Seveal years ago, Moto put out a flip phone with area color OLED - my wife still has hers, and it would take a prybar to get it out of her hands. The readability is so much better than any of the phones I have had.

I am not sure if OLED will ever hit LCD pricing. The current technology is limited to smaller glass sizes than LCD, and the process is much like taking an LCD and adding the OLED technology on top of it.

I would make an argument that the OLED does not HAVE to hit LCD pricing to be a good deal in small electronics - or even full color - the readability of a monochrome OLED is fantastic for text and simple graphics. I think I am in the minority opinion on this, as the world is rapidly shifting toward full color cell phones and PDA's.

For me, I would love to replace my Garmin eMap GPS (nice unit with an el crapo screen - hard to read esp. at night) with a very nice - single color - OLED. 

The DOE is funding research for general lighting using OLED and LED. OLED is somewhat behind. Don't fall in love with flexible backplanes just yet - OLED lifetime is partially dependent on a hermetic sealed system, and it is a lot easier to do with glass backplanes. It is possible with flexible, but not necessarily cheap.


----------



## PhotonWrangler (May 3, 2004)

[ QUOTE ]
*HarryN said:*
Seveal years ago, Moto put out a flip phone with area color OLED - my wife still has hers, and it would take a prybar to get it out of her hands.
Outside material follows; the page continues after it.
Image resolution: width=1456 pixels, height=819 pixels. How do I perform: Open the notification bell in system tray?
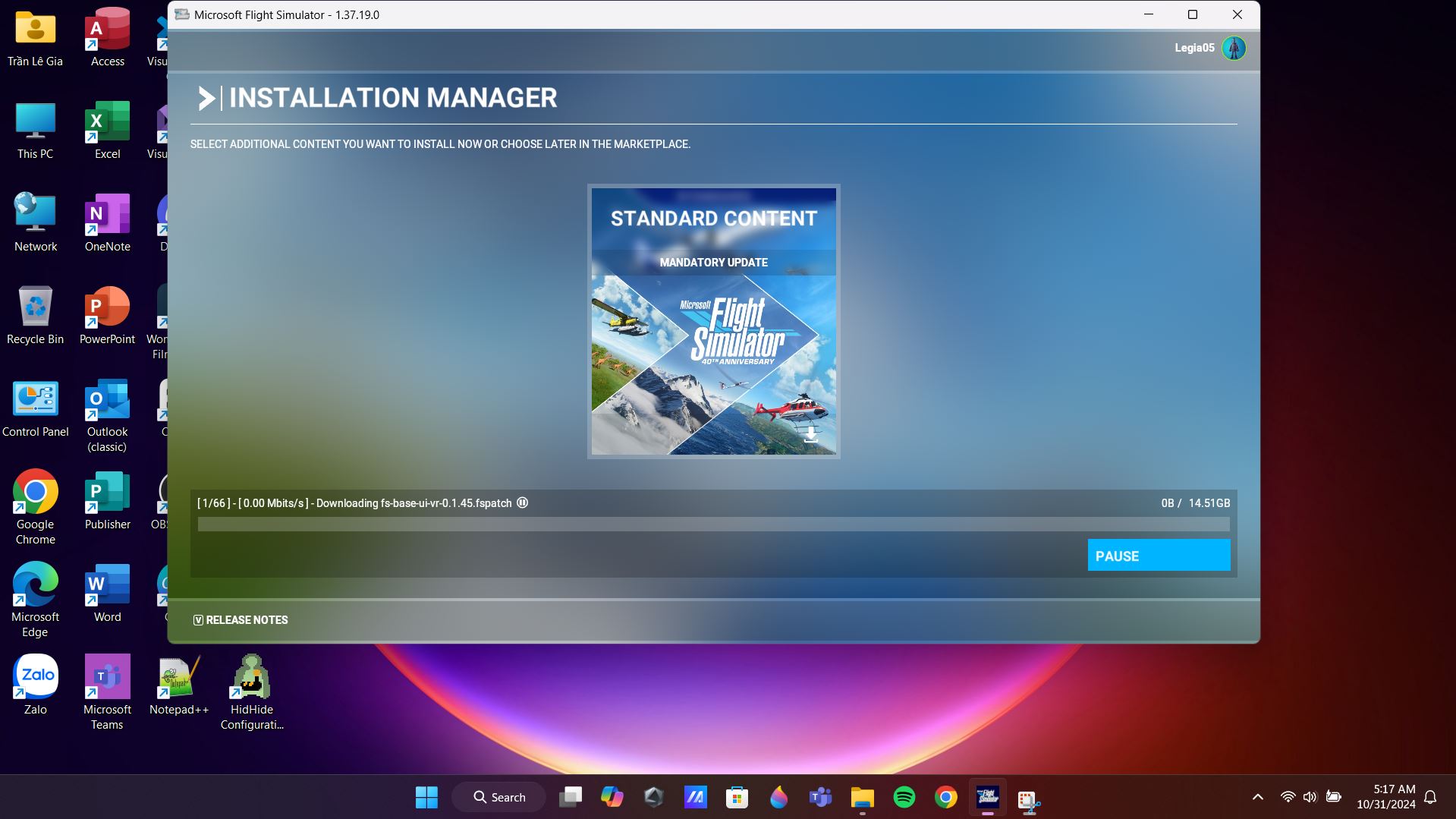[1430, 797]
The readability is so much better than any of the phones I have had. 

[/ QUOTE ]

What is the model number of that flip phone? I might've seen it and thought it was an EL panel or VFD technology.

While I was at NAB a week and a half ago, I made a point of stopping by the Kodak booth in the hopes that they'd show their prototype OLED monitor, but no dice - the booth worker hadn't even heard the term OLED before. Agh.

I want to see an OLED display in person so I can evaluate it for colorimetry, motion artifacts, etc.


----------



## NewBie (May 4, 2004)

OSRAM is offering a demokit for single color OLED now, 3000-10000 hour lifetime, depending on how hard you push it, and what color.

Pricing in volume, about 20.00 USD.


----------



## PhotonWrangler (May 4, 2004)

[ QUOTE ]
*NewBie said:*
OSRAM is offering a demokit for single color OLED now, 3000-10000 hour lifetime, depending on how hard you push it, and what color.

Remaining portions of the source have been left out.